La formation des parties prenantes

Les formations (Réseau Vrac en a créé huit) sont particulièrement importantes pour les commerces qui vendent des produits cosmétiques en vrac : les autorités compétentes ont recommandé très clairement que ces commerces soient formés aux bonnes pratiques de la vente en vrac.

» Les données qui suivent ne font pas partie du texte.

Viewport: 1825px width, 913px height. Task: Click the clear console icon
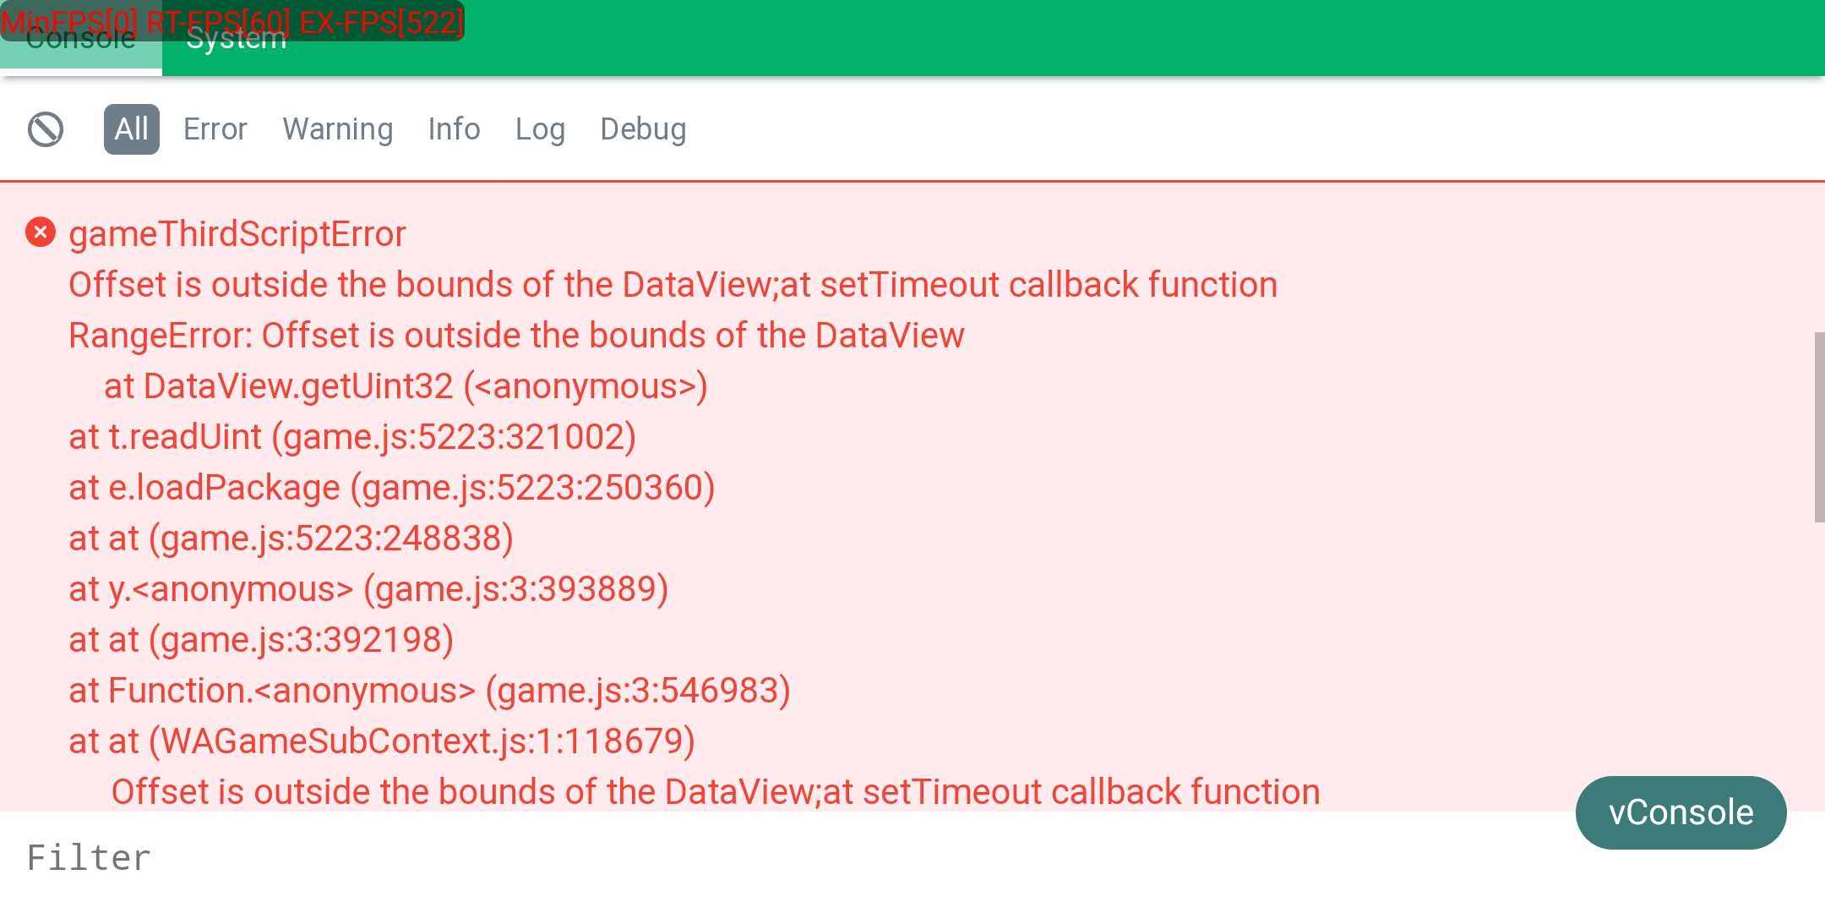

L’apport des groupes de travail

Réseau Vrac a mis en place plusieurs groupes de travail sont conçus pour aborder les problématiques des différentes filières :
• le groupe de travail “Emballages vrac amont” vise à réduire les déchets d’emballage entre le fournisseur et le distributeur, car si le vrac à un effet certain au niveau du consommateur qui utilise des contenants réutilisables, la problématique des déchets et du réemploi des emballages existe encore en amont : un travail de standardisation et de définition de protocoles de nettoyage sera mené dans ce cadre ;
• le groupe de travail “Cosmétique vrac B2C” travaille au réemploi des contenants réutilisables par le consommateur, en collaboration avec Cosmébio et Ecocert ;
• un autre groupe travaille sur les durées de vie secondaires en alimentaire, d’autres sont en cours de constitution, comme celui intitulé “Cosmétiques vrac B2B”.

Le marché du vrac

C’est un marché en plein essor qui a connu une croissance de plus de 41 % entre 2018 et 2019 pour atteindre 1,2 millions d’euros HT, un chiffre qui regroupe les épiceries spécialisées vrac, les rayons vrac des magasins bio et de la GMS.
La croissance s’est cependant ralentie avec la crise sanitaire puisque beaucoup de magasins, notamment de la GMS, ont dû fermer leurs rayons.
“Le Réseau Vrac a mis en place des recommandations, notamment d’hygiène et de règles de réutilisation des contenants, spécifiques pour cette période. Et on doit noter que les commerces spécialisés vrac ont continué à croître malgré la crise sanitaire”, a commenté Lucia Pereira.
Malgré tout, les perspectives de croissance sont bonnes : le marché vrac devrait atteindre 3,2 millions d’euros en 2022. Et le cadre législatif qui se met en place, notamment avec la loi AGEC, encourage la vente en vrac…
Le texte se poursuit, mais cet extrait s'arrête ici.